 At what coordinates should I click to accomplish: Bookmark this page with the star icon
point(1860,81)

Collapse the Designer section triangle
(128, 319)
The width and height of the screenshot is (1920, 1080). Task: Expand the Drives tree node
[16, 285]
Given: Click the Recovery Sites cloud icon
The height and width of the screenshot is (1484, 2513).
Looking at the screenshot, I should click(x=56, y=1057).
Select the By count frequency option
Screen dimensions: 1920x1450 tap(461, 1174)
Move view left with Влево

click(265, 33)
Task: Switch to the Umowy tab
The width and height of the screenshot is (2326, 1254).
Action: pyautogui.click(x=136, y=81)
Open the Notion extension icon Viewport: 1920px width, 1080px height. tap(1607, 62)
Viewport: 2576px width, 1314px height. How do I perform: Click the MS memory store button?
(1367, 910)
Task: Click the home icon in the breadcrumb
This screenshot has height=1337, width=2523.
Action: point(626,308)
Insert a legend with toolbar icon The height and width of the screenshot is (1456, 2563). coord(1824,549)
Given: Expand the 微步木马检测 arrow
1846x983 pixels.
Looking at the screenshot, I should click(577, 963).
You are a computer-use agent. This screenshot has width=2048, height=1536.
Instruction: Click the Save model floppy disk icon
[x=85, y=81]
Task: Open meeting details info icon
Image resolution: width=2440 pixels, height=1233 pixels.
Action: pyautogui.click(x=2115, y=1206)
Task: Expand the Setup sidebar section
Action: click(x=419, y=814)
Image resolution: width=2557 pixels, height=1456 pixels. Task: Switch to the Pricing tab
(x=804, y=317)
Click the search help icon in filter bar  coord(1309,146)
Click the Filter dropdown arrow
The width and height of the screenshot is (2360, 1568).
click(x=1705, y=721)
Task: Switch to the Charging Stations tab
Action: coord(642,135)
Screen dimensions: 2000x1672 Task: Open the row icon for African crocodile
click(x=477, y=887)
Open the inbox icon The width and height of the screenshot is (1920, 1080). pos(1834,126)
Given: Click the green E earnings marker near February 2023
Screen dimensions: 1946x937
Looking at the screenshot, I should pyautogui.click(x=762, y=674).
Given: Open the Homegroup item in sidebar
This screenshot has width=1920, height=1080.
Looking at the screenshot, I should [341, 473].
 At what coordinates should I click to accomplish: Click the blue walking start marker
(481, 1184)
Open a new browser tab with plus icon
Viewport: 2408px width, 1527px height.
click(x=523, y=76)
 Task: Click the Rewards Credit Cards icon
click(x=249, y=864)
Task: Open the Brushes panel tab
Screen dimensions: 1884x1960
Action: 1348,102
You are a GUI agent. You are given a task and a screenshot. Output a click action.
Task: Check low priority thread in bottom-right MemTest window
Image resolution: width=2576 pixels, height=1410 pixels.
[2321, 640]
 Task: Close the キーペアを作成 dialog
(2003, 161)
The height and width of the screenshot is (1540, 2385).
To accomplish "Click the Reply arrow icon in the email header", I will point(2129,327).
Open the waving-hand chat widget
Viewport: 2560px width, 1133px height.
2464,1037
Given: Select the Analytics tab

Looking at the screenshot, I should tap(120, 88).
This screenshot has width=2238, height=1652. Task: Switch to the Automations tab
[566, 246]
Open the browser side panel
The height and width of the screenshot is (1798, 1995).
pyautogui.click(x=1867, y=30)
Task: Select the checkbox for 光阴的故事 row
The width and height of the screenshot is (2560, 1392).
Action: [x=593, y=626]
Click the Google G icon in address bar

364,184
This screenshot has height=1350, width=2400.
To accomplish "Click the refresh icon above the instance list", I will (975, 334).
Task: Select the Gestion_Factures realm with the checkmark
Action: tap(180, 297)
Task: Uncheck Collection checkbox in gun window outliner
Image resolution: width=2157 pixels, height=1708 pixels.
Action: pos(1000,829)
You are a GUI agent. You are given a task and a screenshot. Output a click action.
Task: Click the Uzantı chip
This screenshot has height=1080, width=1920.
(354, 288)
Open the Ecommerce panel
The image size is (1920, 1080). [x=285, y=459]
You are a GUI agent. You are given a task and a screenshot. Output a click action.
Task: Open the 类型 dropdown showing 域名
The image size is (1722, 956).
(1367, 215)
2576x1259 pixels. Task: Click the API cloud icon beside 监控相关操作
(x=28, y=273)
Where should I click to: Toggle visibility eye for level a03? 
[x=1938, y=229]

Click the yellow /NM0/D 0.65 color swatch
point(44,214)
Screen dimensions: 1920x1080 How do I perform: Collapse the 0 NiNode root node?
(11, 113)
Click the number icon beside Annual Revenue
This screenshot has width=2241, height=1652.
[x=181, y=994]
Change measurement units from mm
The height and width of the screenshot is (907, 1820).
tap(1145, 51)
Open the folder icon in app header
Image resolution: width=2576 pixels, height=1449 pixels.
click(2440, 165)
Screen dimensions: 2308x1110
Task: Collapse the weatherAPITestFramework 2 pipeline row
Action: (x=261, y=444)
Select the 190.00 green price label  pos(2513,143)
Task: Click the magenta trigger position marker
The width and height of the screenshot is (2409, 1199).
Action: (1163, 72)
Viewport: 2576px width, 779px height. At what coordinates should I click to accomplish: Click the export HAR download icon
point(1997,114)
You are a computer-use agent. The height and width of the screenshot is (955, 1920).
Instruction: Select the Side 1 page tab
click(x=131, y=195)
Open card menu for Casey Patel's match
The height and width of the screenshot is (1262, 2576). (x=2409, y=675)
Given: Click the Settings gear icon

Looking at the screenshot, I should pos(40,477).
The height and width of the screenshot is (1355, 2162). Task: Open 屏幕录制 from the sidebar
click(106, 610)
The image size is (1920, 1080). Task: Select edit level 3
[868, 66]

Description of the task => Reproduce the whole listing above, word for word.

Solution to this task =>
 At what coordinates should I click to accomplish: Bookmark this page with the star icon
point(1860,81)

Collapse the Designer section triangle
(128, 319)
The width and height of the screenshot is (1920, 1080). Task: Expand the Drives tree node
[16, 285]
Given: Click the Recovery Sites cloud icon
The height and width of the screenshot is (1484, 2513).
Looking at the screenshot, I should click(x=56, y=1057).
Select the By count frequency option
Screen dimensions: 1920x1450 tap(461, 1174)
Move view left with Влево

click(265, 33)
Task: Switch to the Umowy tab
The width and height of the screenshot is (2326, 1254).
Action: pyautogui.click(x=136, y=81)
Open the Notion extension icon Viewport: 1920px width, 1080px height. tap(1607, 62)
Viewport: 2576px width, 1314px height. How do I perform: Click the MS memory store button?
(1367, 910)
Task: Click the home icon in the breadcrumb
This screenshot has height=1337, width=2523.
Action: point(626,308)
Insert a legend with toolbar icon The height and width of the screenshot is (1456, 2563). coord(1824,549)
Given: Expand the 微步木马检测 arrow
1846x983 pixels.
Looking at the screenshot, I should click(577, 963).
You are a computer-use agent. This screenshot has width=2048, height=1536.
Instruction: Click the Save model floppy disk icon
[x=85, y=81]
Task: Open meeting details info icon
Image resolution: width=2440 pixels, height=1233 pixels.
Action: pyautogui.click(x=2115, y=1206)
Task: Expand the Setup sidebar section
Action: click(x=419, y=814)
Image resolution: width=2557 pixels, height=1456 pixels. Task: Switch to the Pricing tab
(x=804, y=317)
Click the search help icon in filter bar  coord(1309,146)
Click the Filter dropdown arrow
The width and height of the screenshot is (2360, 1568).
click(x=1705, y=721)
Task: Switch to the Charging Stations tab
Action: coord(642,135)
Screen dimensions: 2000x1672 Task: Open the row icon for African crocodile
click(x=477, y=887)
Open the inbox icon The width and height of the screenshot is (1920, 1080). pos(1834,126)
Given: Click the green E earnings marker near February 2023
Screen dimensions: 1946x937
Looking at the screenshot, I should pyautogui.click(x=762, y=674).
Given: Open the Homegroup item in sidebar
This screenshot has width=1920, height=1080.
Looking at the screenshot, I should [341, 473].
 At what coordinates should I click to accomplish: Click the blue walking start marker
(481, 1184)
Open a new browser tab with plus icon
Viewport: 2408px width, 1527px height.
click(x=523, y=76)
 Task: Click the Rewards Credit Cards icon
click(x=249, y=864)
Task: Open the Brushes panel tab
Screen dimensions: 1884x1960
Action: 1348,102
You are a GUI agent. You are given a task and a screenshot. Output a click action.
Task: Check low priority thread in bottom-right MemTest window
Image resolution: width=2576 pixels, height=1410 pixels.
[2321, 640]
 Task: Close the キーペアを作成 dialog
(2003, 161)
The height and width of the screenshot is (1540, 2385).
To accomplish "Click the Reply arrow icon in the email header", I will point(2129,327).
Open the waving-hand chat widget
Viewport: 2560px width, 1133px height.
2464,1037
Given: Select the Analytics tab

Looking at the screenshot, I should tap(120, 88).
This screenshot has width=2238, height=1652. Task: Switch to the Automations tab
[566, 246]
Open the browser side panel
The height and width of the screenshot is (1798, 1995).
pyautogui.click(x=1867, y=30)
Task: Select the checkbox for 光阴的故事 row
The width and height of the screenshot is (2560, 1392).
Action: [x=593, y=626]
Click the Google G icon in address bar

364,184
This screenshot has height=1350, width=2400.
To accomplish "Click the refresh icon above the instance list", I will (975, 334).
Task: Select the Gestion_Factures realm with the checkmark
Action: tap(180, 297)
Task: Uncheck Collection checkbox in gun window outliner
Image resolution: width=2157 pixels, height=1708 pixels.
Action: pos(1000,829)
You are a GUI agent. You are given a task and a screenshot. Output a click action.
Task: Click the Uzantı chip
This screenshot has height=1080, width=1920.
(354, 288)
Open the Ecommerce panel
The image size is (1920, 1080). [x=285, y=459]
You are a GUI agent. You are given a task and a screenshot. Output a click action.
Task: Open the 类型 dropdown showing 域名
The image size is (1722, 956).
(1367, 215)
2576x1259 pixels. Task: Click the API cloud icon beside 监控相关操作
(x=28, y=273)
Where should I click to: Toggle visibility eye for level a03? 
[x=1938, y=229]

Click the yellow /NM0/D 0.65 color swatch
point(44,214)
Screen dimensions: 1920x1080 How do I perform: Collapse the 0 NiNode root node?
(11, 113)
Click the number icon beside Annual Revenue
This screenshot has width=2241, height=1652.
[x=181, y=994]
Change measurement units from mm
The height and width of the screenshot is (907, 1820).
tap(1145, 51)
Open the folder icon in app header
Image resolution: width=2576 pixels, height=1449 pixels.
click(2440, 165)
Screen dimensions: 2308x1110
Task: Collapse the weatherAPITestFramework 2 pipeline row
Action: (x=261, y=444)
Select the 190.00 green price label  pos(2513,143)
Task: Click the magenta trigger position marker
The width and height of the screenshot is (2409, 1199).
Action: (1163, 72)
Viewport: 2576px width, 779px height. At what coordinates should I click to accomplish: Click the export HAR download icon
point(1997,114)
You are a computer-use agent. The height and width of the screenshot is (955, 1920).
Instruction: Select the Side 1 page tab
click(x=131, y=195)
Open card menu for Casey Patel's match
The height and width of the screenshot is (1262, 2576). (x=2409, y=675)
Given: Click the Settings gear icon

Looking at the screenshot, I should pos(40,477).
The height and width of the screenshot is (1355, 2162). Task: Open 屏幕录制 from the sidebar
click(106, 610)
The image size is (1920, 1080). Task: Select edit level 3
[868, 66]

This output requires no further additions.